パロールとは……?
南ノさんのモーラ言語とアクセント言語についてのお話と、発声器官の未熟さから「s」音を「ch」音または「t」音で代替するというお話、皆さんと同じく目からウロコでした!!
この南ノさんのお話に、ソシュールと結びつけてアンサーされた成瀬川さんのお話もとても面白く読みました。
ソシュールの言語学に登場する重要な三つの概念があり、それが「ランガージュ」「ラング」「パロール」です。
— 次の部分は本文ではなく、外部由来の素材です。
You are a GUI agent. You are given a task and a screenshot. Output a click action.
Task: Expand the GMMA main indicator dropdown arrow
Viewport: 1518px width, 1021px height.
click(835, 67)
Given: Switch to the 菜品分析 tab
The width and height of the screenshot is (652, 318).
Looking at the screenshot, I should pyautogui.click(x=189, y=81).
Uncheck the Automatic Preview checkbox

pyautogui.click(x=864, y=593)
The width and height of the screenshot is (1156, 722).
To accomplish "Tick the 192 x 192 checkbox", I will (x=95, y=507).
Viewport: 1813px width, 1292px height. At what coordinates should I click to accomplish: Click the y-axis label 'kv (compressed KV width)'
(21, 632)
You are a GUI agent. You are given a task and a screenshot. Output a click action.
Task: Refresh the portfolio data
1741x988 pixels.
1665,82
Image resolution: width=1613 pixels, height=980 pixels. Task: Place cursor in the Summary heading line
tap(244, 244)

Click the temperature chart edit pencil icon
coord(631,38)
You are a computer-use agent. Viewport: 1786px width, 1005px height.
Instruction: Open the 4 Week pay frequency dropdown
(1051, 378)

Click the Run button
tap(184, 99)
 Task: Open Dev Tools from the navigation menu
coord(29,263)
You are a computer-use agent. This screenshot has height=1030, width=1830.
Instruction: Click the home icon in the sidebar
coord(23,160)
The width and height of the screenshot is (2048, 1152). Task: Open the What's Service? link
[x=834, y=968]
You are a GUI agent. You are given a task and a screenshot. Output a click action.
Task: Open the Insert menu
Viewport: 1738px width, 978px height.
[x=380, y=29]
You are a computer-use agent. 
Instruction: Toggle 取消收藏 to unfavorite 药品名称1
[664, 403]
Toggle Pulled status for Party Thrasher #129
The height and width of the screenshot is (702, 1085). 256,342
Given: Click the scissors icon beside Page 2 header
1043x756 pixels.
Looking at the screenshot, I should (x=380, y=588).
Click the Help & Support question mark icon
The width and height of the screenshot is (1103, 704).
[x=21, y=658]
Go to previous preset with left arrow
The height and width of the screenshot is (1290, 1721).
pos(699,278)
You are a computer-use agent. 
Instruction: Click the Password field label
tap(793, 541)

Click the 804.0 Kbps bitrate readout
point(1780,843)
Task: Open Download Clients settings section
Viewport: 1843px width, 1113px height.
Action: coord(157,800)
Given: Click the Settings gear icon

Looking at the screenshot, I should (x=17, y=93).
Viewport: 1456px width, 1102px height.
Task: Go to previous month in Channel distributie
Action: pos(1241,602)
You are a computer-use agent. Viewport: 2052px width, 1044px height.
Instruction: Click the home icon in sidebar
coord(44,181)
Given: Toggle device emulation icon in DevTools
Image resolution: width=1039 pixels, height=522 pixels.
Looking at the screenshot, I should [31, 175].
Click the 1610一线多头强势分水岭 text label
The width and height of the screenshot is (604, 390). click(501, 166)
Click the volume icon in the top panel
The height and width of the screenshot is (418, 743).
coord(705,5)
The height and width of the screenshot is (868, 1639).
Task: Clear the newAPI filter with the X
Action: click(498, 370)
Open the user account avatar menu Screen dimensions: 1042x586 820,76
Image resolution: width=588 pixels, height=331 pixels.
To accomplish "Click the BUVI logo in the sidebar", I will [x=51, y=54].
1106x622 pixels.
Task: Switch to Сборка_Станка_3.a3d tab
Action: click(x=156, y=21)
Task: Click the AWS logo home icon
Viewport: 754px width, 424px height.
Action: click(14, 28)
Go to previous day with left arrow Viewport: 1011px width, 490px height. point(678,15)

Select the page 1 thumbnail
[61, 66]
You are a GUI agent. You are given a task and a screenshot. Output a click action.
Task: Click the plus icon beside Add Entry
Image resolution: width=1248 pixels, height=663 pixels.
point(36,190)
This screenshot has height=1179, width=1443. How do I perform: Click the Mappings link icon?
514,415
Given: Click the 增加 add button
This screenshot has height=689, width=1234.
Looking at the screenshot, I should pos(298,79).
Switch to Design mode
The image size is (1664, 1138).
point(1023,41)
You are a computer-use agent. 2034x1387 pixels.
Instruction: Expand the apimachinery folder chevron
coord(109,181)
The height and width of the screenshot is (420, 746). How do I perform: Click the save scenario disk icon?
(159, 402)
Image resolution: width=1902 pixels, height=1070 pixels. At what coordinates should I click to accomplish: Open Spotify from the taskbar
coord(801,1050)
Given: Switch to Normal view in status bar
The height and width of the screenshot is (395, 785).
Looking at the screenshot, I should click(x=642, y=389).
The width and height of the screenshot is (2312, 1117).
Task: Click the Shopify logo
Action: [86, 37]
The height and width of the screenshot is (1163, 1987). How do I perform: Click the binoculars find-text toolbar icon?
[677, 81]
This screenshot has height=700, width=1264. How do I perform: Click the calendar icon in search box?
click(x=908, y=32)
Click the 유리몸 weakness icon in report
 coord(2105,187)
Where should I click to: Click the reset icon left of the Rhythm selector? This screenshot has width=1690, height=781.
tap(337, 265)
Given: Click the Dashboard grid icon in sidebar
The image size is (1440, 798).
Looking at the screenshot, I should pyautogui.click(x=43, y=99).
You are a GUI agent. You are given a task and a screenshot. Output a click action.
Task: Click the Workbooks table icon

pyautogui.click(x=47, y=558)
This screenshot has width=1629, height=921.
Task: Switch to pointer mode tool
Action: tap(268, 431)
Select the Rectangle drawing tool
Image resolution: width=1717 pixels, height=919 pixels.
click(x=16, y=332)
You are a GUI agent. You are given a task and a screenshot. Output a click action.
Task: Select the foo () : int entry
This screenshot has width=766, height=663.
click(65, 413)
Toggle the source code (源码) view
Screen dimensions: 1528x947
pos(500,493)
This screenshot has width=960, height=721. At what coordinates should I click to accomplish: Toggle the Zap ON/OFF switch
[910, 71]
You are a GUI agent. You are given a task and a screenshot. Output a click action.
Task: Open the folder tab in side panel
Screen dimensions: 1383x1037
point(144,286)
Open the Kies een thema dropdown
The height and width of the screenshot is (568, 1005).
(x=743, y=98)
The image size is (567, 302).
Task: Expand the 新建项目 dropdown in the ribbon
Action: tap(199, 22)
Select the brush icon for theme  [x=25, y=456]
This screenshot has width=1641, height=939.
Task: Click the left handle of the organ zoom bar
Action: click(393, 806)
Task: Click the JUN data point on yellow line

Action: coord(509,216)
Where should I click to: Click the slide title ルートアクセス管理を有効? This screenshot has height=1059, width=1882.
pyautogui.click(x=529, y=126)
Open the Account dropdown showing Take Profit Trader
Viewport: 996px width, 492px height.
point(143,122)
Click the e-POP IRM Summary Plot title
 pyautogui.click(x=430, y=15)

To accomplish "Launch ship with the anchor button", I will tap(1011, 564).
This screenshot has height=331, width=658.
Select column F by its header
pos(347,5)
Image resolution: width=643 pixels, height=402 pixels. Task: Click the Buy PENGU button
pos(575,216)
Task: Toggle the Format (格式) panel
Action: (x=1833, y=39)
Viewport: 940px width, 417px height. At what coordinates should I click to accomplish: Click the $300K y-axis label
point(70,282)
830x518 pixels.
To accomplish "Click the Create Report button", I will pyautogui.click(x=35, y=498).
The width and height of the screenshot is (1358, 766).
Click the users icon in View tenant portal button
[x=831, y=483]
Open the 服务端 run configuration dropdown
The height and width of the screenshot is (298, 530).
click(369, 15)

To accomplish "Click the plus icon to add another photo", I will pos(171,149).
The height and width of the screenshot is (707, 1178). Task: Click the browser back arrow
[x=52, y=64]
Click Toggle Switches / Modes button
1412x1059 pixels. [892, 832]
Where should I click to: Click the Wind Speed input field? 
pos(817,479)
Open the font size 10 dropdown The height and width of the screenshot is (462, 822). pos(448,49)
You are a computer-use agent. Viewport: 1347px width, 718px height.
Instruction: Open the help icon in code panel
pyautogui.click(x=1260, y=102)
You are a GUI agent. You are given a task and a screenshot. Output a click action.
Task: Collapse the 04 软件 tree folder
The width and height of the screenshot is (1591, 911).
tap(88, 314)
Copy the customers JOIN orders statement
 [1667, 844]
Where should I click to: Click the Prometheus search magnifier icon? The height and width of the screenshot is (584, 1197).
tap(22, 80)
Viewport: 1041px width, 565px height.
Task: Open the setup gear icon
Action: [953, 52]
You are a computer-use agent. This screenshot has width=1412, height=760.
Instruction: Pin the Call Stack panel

ランガージュ:広い意味での「言葉」の概念。ラングとパロールの両方を含む。
パロール:「発話」の概念。空気の振動、発声器官の運動、発声作用のこと。
ラング:「言語」の概念。日本語、フランス語などの意味での言語のこと。
ソシュールは「パロール」(発話)ではなく「ラング」(言語)を言語学という学問の中心的研究対象として定めて、「ラング」を「記号の体系、差異の体系」と規定したのです。
今回の南ノさんのお話は、まさに「パロール」(発話)を主題としたお話ということになりますね。
そういうわけで、南ノさんの視点は「パロールの実践の場にいる」かたならではのもの、と成瀬川さんはおっしゃっているのですね。
ジュネーブ大学で行ったソシュールの言語学講義を、彼の死後に弟子たちがまとめた本『一般言語学講義』がフランス語で書かれているので、言語学の学術用語はフランス語由来のカタカナ語で表記されているんです。
ソシュール自身は母語であるフランス語のほかに、ドイツ語、英語、ラテン語、ギリシア語を習得していました!
これほどの言語知識があると、言語というのは「差異の体系」だと言いたくもなるのでしょうか。
ここからは余談です。
日本語で「パロール」と言えば、言語学の学術用語の意味で使うかたが多いかと思いますが、フランス語では哲学とは全く関係ない場面で、普通の日常会話のなかで使われる言葉なんですよ。
parole
①言葉、文句
②【単数】約束、確約、保証
③【単数】発言
④【単数】言語能力、話しぶり、声の調子
⑤【複数】言葉、歌詞
⑥名言
⑦(ソシュール言語学での)パロール
(クラウン仏和辞典より)
フランスの懐メロで、「Paroles, paroles」(パローレ、パローレ)という超有名な歌があります。
ダリダという女性歌手とアラン・ドロンという俳優がデュエットした歌で、なんとレコード総売上1億7千万枚だそうです。
日本でも70年代に「甘い囁き」という邦題で大ヒットしたそうです。
Dalida, Alain Delon - Paroles, paroles
この歌のサビで、男性は「なんてきみは美しいんだ」と口説いていて、女性は「パローレ、パローレ、パローレ」とひたすら繰り返しています。
1曲通して聴くと、40回くらい「パローレ」と言っているので、とにかく「パローレ」という単語が耳に残る歌ですね。
この歌は、男性側が女性に口説き文句を必死で語っているのに対して、女性側は「男っていつも言葉だけなんだから」とあしらっているという、笑える構造になっています。
あなたはいつも口先ばっかり! という意味合いでparole(言葉)の複数形paroles(言葉たち)が使われていますね。
ちなみにフランス語ではparoleもparolesもパロールという音(よりフランス語らしく表記するとパホール。フランス語の「r」はハ行の音がいちばん近い)なのですが、ダリダさんが「パローレパローレ」と歌っているのは、この歌の原曲がイタリア語の歌だからです。
ダリダさんはイタリア語の歌をフランス語でカバーしているのですが、サビだけイタリア語風に発音しておしゃれさをだしているわけですね。
日本語の歌でもサビだけ英語にしたりしますよね。
大昔にフランス語を勉強していたとき、授業でこの歌をみんなで聞いて、訳詞したのです。
何が言いたいかというと、わたしは「パロール」と聞くと、ソシュールよりも真っ先にこちらの懐メロの方が浮かんでしまって、思わず笑っちゃうという話でした。
『文芸部は眠らせない』115話~119話もとても楽しく拝読しましたので、クリステヴァの話題もふれたかったのですが、余談が長くなったのでまた今度。